Which brings us back to the amorphous and infinitely exportable Ubu. If pataphysics proved slippery and elusive to define, Ubu suffers from the opposite problem, becoming an over-prescribed diagnosis in a world that seems to have no end of political Ubu-types. Joan Miró seized on the allegory in his intense hatred for Franco’s regime, illustrating various new editions of Ubu Roi in his inimitable style. Carnivalesque figures and shapes refuse to settle, returning Ubu to his origins in schoolboy doodles where Miró shows us how quickly laughter can curdle to menace.

 

But Jarry’s Ubu was an everyman. He shared none of the dogmatism, the intense Nationalism that characterised Franco, Mussolini, Hitler, though his purgation of all officials – even those who pander to his excesses – anticipated Stalin’s and Mao’s ‘house-cleaning’ habits and Putin’s state-sanctioned assassinations. But in the aftermath of his debut, Jarry made a point of demonstrating Ubu’s total lack of loyalty and depth, other than his endlessly voracious greed, his ability to volte-face at any minute. For Jarry, Ubu was supposed to embody the very worst and petty aspects of every one of us, bundled into a ridiculous sack of inflated vice. I’m convinced that Tim Burton’s Oogie Boogie, villain of the stop-motion macabre The Nightmare before Christmas, his body a burlap sack held together with string, is drawn from Jarry. In the final showdown of the film, the thread that holds him together snags on his spiral roulette contraption and unravels, revealing not a singular figure inside but a wriggling infestation of bugs and worms.

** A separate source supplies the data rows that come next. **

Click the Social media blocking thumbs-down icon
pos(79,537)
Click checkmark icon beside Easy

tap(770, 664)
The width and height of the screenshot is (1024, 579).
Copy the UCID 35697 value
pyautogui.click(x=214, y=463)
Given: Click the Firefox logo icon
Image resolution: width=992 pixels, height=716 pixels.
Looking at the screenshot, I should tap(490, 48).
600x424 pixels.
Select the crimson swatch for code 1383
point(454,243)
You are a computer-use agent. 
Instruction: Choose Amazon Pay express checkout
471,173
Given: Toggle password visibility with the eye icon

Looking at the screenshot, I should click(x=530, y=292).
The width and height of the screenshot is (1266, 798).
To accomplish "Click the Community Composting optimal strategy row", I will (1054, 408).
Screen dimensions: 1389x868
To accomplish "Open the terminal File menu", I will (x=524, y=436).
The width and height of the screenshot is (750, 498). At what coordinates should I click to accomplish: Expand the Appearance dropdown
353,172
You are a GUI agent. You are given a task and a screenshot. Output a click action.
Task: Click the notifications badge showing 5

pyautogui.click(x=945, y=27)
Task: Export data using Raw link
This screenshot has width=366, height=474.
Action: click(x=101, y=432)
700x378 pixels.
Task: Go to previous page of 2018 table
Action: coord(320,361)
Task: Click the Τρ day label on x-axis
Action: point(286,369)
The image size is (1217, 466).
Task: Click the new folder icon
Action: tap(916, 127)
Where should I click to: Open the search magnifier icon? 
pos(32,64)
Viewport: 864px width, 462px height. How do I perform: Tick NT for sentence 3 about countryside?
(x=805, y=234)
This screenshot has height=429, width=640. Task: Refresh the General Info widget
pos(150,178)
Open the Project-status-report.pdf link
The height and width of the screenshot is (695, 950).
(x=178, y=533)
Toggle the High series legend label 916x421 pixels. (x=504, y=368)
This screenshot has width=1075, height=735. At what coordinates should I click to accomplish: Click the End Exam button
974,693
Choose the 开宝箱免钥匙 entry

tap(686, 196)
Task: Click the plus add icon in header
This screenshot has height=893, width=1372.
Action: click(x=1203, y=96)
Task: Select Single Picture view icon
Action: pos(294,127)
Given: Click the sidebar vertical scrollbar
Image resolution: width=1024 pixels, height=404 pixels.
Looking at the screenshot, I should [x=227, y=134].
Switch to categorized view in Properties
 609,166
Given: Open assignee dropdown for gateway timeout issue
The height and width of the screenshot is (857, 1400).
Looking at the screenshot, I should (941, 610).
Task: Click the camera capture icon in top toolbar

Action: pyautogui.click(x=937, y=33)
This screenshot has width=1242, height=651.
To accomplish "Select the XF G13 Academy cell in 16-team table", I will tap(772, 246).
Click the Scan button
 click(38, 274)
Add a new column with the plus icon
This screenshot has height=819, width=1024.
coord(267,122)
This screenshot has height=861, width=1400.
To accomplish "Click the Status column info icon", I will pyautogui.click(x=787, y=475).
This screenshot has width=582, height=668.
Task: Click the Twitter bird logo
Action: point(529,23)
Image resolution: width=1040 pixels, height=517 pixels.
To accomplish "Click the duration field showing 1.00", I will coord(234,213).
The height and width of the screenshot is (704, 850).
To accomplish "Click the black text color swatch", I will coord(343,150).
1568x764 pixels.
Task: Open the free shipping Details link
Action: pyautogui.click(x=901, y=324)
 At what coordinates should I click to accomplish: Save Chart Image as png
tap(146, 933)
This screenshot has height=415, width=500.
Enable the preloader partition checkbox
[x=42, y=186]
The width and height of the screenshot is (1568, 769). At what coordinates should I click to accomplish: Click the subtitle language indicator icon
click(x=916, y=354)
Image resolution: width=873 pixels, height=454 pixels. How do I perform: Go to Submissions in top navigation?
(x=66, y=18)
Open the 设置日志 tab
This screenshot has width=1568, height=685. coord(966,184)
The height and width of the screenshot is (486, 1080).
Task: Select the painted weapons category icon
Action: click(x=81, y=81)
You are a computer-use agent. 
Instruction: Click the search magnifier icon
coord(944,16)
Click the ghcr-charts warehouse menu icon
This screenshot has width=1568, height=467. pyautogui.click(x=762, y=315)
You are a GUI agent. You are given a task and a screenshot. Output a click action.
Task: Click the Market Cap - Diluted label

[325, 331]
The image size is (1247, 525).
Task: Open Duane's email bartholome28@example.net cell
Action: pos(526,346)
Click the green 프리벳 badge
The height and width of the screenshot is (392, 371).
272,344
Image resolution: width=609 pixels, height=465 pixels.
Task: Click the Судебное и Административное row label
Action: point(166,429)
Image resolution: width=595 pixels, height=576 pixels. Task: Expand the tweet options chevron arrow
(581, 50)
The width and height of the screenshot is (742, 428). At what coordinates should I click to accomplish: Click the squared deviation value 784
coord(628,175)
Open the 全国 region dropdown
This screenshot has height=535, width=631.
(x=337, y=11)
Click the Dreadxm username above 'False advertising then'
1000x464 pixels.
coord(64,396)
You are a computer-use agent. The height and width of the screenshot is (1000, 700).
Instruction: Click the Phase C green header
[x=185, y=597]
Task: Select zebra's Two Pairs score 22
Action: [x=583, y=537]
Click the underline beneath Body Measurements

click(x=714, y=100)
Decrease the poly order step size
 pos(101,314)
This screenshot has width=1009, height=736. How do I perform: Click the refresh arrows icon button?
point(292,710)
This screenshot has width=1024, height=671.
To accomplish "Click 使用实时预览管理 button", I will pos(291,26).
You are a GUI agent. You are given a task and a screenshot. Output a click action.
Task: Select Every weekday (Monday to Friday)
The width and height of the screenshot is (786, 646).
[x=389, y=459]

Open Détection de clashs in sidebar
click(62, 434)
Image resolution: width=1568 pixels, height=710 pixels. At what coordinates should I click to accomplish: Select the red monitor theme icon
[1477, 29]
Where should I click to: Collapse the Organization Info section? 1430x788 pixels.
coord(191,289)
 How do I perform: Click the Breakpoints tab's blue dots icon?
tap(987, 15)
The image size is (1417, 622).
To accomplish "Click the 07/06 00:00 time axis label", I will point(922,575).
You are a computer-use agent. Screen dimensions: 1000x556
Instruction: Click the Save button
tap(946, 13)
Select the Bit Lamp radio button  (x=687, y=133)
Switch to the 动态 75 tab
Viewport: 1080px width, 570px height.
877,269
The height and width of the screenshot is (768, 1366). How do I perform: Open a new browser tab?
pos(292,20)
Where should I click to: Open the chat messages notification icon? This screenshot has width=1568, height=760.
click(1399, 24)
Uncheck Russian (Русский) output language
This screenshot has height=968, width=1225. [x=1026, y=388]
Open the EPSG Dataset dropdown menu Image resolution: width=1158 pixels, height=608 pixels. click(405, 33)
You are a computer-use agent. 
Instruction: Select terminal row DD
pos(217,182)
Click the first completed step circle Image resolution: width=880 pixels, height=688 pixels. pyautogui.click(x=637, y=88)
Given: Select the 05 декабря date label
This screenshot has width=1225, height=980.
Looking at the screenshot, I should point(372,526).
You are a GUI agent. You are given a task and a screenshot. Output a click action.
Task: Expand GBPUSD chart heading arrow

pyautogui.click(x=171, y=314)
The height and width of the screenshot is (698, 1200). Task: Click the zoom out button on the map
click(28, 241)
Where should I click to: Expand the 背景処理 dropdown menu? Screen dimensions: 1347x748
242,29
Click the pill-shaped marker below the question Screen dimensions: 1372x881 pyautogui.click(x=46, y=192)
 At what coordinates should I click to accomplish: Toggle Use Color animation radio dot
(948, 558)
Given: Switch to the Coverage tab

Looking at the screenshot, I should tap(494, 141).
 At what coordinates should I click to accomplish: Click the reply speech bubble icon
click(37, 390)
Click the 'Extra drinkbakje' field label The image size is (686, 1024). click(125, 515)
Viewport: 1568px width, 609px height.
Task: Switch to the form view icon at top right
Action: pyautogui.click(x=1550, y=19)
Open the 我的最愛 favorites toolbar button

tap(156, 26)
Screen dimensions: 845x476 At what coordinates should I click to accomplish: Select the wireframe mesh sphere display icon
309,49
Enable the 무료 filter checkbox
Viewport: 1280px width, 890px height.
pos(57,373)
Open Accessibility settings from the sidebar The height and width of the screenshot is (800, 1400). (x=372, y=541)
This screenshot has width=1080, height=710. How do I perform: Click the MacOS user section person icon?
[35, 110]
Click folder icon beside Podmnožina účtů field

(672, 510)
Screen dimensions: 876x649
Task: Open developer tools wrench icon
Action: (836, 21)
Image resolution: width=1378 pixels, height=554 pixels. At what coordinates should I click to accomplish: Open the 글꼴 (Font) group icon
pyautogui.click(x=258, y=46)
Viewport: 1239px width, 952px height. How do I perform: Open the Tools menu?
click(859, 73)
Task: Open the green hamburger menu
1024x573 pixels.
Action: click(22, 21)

That mutability explains why critics still reach for Ubu when describing any number of contemporary leaders. The comparison has been made with Ceauşescu, Idi Amin, Mugabe, Duterte. But his true heirs are surely our current day populist Ubus, who swear no fealty to anything but themselves – our Trumps, Johnsons, Bolsonaros. Ubu is appetite personified. He endures because the world keeps offering him stages on which to reappear.